Today, developers lack tools that enable the development of complex workflows involving HPC simulation and modelling with data analytics (DA) and machine learning (ML). The eFlows4HPC project aims to deliver a workflow software stack and an additional set of services to enable the integration of HPC simulation and modelling with big data analytics and machine learning in scientific and industrial applications.
The software stack will allow to develop innovative adaptive workflows that efficiently use the computing resources and also innovative data management solutions. In order to attract first-time users of HPC systems, the project will provide HPC Workflows as a Service (HPCWaaS), an environment for sharing, reusing, deploying and executing existing workflows on HPC systems. The workflow technologies, which use with machine learning and big data libraries, leverages previous open-source European initiatives. Specific optimizations of application for the use of accelerators (FPGAs, GPUs) and the processors developed by the European Processor Initiative (EPI) will be performed.
To demonstrate the workflow software stack, use cases from three thematic pillars have been selected:
- Pillar I focuses on the construction of DigitalTwins for the prototyping of complex manufactured objects integrating state-of-the-art adaptive solvers with machine learning and data-mining, contributing to the Industry 4.0 vision.

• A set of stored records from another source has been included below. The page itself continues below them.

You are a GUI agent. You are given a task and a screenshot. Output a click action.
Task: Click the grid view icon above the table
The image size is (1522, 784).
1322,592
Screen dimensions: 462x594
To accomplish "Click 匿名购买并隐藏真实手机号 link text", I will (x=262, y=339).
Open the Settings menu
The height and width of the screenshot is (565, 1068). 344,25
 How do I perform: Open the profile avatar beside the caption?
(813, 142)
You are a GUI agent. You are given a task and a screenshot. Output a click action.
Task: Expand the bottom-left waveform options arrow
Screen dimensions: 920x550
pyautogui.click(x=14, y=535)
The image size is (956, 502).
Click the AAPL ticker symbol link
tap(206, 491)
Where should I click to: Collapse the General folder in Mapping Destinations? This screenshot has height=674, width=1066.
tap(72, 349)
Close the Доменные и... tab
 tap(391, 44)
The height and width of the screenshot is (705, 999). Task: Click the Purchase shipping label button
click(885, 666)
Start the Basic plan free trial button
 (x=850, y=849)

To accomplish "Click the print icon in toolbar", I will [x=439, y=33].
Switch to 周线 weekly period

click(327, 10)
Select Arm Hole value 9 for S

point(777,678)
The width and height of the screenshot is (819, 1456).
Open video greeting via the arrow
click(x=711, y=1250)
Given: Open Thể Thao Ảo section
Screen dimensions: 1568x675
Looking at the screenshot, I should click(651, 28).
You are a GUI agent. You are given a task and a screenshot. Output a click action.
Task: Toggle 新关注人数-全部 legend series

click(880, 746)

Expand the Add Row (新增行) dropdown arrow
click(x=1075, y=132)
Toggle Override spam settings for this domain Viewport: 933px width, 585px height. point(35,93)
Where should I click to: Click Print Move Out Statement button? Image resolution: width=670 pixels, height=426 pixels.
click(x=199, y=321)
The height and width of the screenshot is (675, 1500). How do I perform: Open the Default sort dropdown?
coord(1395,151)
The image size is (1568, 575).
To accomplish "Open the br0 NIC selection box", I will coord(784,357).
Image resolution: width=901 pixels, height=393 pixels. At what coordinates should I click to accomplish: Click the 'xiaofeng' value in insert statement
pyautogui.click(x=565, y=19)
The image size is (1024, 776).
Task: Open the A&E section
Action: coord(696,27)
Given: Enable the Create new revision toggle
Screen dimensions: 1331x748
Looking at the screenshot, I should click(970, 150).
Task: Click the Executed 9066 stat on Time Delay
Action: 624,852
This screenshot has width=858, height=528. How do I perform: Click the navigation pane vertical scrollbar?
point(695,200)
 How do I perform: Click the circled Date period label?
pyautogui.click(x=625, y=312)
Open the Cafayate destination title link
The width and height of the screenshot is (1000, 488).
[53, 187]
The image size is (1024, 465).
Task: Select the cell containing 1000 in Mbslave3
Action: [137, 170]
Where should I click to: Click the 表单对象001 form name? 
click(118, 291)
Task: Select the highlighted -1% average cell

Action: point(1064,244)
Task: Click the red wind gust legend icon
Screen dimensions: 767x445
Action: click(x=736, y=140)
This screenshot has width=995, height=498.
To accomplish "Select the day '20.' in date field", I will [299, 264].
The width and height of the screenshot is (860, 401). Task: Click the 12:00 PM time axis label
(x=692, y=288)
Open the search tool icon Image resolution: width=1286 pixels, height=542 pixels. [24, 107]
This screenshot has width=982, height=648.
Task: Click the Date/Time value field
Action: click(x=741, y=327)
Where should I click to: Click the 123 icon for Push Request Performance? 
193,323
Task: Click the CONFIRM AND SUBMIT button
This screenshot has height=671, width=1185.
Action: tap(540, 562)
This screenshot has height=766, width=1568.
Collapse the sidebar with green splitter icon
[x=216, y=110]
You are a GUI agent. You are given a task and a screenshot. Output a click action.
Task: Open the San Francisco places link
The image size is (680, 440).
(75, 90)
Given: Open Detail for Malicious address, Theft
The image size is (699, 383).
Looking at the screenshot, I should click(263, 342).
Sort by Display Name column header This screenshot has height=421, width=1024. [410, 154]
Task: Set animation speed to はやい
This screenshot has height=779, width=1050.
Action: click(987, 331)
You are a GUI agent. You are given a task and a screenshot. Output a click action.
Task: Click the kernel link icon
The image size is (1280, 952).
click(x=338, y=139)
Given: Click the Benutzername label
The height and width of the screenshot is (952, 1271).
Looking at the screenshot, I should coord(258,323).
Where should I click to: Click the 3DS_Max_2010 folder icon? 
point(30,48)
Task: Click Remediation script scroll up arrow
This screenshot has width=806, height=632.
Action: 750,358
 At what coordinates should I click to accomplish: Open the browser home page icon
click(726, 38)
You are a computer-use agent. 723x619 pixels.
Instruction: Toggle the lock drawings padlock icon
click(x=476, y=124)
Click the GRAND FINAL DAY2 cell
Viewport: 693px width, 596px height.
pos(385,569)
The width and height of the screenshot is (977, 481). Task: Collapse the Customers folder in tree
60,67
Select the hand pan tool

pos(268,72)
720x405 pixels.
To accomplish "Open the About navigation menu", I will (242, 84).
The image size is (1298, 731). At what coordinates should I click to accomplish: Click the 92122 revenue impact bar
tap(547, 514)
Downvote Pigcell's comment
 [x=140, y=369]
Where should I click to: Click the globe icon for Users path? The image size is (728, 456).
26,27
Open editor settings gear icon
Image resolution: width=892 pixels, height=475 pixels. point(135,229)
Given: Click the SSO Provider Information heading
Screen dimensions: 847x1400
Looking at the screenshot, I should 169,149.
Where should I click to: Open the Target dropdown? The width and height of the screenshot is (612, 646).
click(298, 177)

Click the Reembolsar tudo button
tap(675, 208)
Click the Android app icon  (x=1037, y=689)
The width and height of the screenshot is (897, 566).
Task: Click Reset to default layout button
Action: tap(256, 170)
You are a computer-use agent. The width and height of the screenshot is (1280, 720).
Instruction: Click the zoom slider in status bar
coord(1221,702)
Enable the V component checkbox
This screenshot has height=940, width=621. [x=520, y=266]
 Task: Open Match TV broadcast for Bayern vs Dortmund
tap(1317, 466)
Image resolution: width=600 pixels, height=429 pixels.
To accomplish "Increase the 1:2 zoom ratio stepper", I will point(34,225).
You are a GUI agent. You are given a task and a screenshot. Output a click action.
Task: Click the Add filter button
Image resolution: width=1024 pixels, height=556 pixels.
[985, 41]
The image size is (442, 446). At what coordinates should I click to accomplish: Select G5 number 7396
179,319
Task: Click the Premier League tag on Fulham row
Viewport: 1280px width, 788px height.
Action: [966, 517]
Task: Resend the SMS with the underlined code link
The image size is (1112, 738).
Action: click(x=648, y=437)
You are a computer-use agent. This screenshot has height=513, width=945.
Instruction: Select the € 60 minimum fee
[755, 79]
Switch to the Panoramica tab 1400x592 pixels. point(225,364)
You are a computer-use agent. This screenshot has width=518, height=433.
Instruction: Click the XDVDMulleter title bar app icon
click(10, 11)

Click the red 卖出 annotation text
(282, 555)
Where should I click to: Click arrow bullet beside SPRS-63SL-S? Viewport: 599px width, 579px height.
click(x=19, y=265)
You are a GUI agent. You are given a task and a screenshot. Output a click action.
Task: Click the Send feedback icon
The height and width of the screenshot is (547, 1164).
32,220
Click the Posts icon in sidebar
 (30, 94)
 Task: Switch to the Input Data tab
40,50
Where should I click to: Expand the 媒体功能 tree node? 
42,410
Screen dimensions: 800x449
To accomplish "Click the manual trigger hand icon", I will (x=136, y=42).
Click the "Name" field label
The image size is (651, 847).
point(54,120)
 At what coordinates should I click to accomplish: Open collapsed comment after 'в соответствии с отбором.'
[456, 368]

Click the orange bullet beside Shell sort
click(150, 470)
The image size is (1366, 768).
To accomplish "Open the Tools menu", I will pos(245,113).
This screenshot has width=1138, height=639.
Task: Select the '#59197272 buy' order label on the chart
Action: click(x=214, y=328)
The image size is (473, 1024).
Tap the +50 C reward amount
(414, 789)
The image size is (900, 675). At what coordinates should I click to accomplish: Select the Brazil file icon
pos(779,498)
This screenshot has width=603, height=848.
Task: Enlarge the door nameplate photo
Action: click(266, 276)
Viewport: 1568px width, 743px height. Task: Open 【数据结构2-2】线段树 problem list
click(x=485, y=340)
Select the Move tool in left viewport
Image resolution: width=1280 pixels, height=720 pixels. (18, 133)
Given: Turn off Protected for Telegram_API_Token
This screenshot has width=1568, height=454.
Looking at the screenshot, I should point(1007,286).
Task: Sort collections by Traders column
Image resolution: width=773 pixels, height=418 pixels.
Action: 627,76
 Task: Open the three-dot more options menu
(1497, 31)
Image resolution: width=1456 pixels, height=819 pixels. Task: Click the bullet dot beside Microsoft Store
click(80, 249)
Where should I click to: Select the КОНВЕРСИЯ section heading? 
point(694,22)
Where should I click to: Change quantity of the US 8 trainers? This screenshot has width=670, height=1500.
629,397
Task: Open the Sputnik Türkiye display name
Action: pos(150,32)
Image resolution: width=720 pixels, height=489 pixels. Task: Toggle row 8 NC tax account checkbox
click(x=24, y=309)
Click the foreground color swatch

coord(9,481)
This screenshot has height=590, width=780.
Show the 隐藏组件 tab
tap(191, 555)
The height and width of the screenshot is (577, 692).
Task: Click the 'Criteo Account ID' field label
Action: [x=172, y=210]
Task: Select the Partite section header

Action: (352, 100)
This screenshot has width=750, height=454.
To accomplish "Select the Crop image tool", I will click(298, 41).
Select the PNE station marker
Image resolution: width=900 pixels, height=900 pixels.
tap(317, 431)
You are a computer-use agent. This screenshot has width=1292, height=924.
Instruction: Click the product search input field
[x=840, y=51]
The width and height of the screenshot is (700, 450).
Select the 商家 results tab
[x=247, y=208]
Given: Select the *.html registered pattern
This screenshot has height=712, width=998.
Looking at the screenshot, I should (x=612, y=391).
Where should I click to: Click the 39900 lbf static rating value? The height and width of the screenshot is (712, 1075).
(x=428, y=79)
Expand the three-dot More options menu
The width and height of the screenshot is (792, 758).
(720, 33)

- Pillar II develops innovative adaptive workflows for climate and the study of Tropical Cyclones (TC) in the context of the CMIP6 experiment, including in-situ analytics.
- Pillar III explores the modelling of natural catastrophes - in particular, earthquakes and their associated tsunamis shortly after such an event is recorded. Leveraging two existing workflows, Pillar will work on integrating them with the eFlows4HPC software stack and on producing policies for urgent access to supercomputers. The results from the three Pillars will be demonstrated to the target community CoEs to foster adoption and receive feedback.